The last decade has seen the rise of consumer networks of all sorts: social networks like Facebook™, professional networks like LinkedIn™, financial networks like Lending Club™ and several others. A common element of these networks is that individuals can connect with other individuals and exchange information. These network platforms were revolutionary because they allowed for one-to-many and many-to-many communication in ways that had never been possible before.
Unlike the consumer world, the business world has not seen widespread use of one-to-may or many-to-many networks for information exchange. There have been old networks like purchasing networks but nothing of the type and scale that we have seen in the consumer world. There are several reasons for this, including the unsolved technical challenges of securely accessing confidential data of many organizations, securely maintaining network relationship information and historical interaction data, among others.
FIG. 1 is a diagram illustrating a typical current process by which vendors and clients interact. All communications are one-to-one meaning one person at an entity interacts with another person at another entity. Any information gathering or data exchange is conducted manually, which requires a lot of effort for the individuals on either side of the communication.

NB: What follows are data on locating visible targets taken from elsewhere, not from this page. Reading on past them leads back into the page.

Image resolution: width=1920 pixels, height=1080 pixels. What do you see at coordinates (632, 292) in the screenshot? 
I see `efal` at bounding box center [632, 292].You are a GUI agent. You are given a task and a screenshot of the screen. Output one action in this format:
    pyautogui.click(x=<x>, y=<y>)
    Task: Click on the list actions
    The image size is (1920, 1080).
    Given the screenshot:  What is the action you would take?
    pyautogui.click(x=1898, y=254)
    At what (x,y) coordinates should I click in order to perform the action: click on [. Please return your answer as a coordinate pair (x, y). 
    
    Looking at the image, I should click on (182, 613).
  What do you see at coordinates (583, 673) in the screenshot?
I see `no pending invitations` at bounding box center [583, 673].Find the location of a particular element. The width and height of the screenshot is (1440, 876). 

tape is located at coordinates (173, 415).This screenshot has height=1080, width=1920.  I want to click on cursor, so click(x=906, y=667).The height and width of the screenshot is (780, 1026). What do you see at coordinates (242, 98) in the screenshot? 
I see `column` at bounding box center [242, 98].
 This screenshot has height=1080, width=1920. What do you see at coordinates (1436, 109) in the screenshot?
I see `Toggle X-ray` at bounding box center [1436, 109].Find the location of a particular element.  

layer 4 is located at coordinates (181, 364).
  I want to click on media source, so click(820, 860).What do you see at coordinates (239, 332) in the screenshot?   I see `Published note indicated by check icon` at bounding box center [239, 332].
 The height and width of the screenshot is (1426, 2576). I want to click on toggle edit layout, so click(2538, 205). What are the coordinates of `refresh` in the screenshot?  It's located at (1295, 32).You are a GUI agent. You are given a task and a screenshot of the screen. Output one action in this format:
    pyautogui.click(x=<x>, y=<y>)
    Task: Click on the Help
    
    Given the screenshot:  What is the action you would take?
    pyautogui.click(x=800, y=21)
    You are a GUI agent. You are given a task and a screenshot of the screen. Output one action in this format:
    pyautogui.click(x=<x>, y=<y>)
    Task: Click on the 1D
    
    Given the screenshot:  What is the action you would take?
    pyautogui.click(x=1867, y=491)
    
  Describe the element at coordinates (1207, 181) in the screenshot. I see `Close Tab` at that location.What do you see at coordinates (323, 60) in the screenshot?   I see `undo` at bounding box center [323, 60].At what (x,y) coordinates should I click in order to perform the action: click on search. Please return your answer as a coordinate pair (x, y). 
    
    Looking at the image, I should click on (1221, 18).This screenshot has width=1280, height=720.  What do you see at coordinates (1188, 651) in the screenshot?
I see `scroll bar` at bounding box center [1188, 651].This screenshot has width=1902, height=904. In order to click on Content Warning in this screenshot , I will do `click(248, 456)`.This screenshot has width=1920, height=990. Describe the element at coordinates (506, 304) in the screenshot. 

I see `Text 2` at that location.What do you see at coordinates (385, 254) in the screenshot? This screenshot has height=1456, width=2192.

In this example of clients and vendors, clients face growing regulatory pressure regarding management of third and fourth party relationships. That is any individual one-to-one communication may require one of the communicants to take some compliance action manually. This invites errors and increases inefficiency. In addition, it is currently difficult to aggregate data across multiple vendors, multiple organizations, and multiple processes given that there are no data standards across items and vendors.
On the vendor side, the vendor deals with many client requests for data, often being requests for reporting or compliance-related data. Vendors currently must deal with this overhead without internal systems to assist with automatically foreseeing and managing these aspects of client management.
Businesses have multiple relationships with other businesses. The most common type of relationship is that of a vendor and a client. A company can have multiple vendors and multiple clients. In addition, a company can have other types of B2B relationships such as with distributors, franchisees, marketing partners or survey respondents. In each of these relationships, there are specific products or services involved—one party delivers a certain service or product to the other party. Most of these relationships are governed by legal contracts and are subject to specific performance requirements. These requirements require a lot of information to be exchanged between the two parties. Let us take the vendor-client relationship as an example. In such a relationship, the client has to monitor the performance of the vendor. This is essential to ensure that the client has a secure and reliable partner. Such oversight of the vendor relationship is especially important when confidential data is being shared. With the rising threat of cyber-attacks, often the most vulnerable point may not be the internal systems of a company but a system of one of the company's vendors. Additionally, there are regulatory reasons for such monitoring. For example in the financial services industry, there are stringent requirements by regulators to ensure that financial service firms are monitoring their data supply chain—or their 3rd and 4th parties as they are often called in the trade. In addition to the regulatory reasons, there may be reputational reasons as well for such monitoring, as in the case of the retail industry where a retailer or manufacturer wants to make sure that its overseas supplier is using good human resource practices in compliance with US laws for example.
In the context of these relationships, there is a lot of data and information that is exchanged routinely. For example, for monitoring performance, companies send reports to their clients. These performance requirements are referred to by many names such as Service Level Agreements (SLAs) or Key Performance Indicators (KPIs) or Key Relationships Indicators. In addition, the parties also agree to specific oversight requirements—whether these are done through questionnaires being sent by one party to the other or other types of assessments such as on-site audits or third party audits. Additionally, there are many other types of information exchanged between the parties—these can be incident reports, financials, announcements or remediation items.
A B2B relationship is operationalized typically through individual employees at each company that interact with their counterpart at the other company. For example, Joe at company A deals with Sarah at company B and will interact with her to request information, provide reports and send messages. An example is a vendor manager at a company who may be dealing with a client manager at the other company. The vendor manager receives monthly SLA reports, periodic documents, receives questionnaires, answers the questionnaires which are then evaluated by the client and the evaluation may result in additional requests or actions.
Another important feature of these B2B relationships is their chain of dependency. For example, Company A may be a client of Company B and monitors its performance for the specific product or service that they have purchased from B. However, since the goal of the monitoring is to be informed about the reliability of the vendor, it is well known that the status of the vendor is in turn dependent on the reliability of its vendors or vendors of vendors.
It would be desirable for businesses to be able to use a network system for Business-to-Business (B2B) information exchange and monitoring.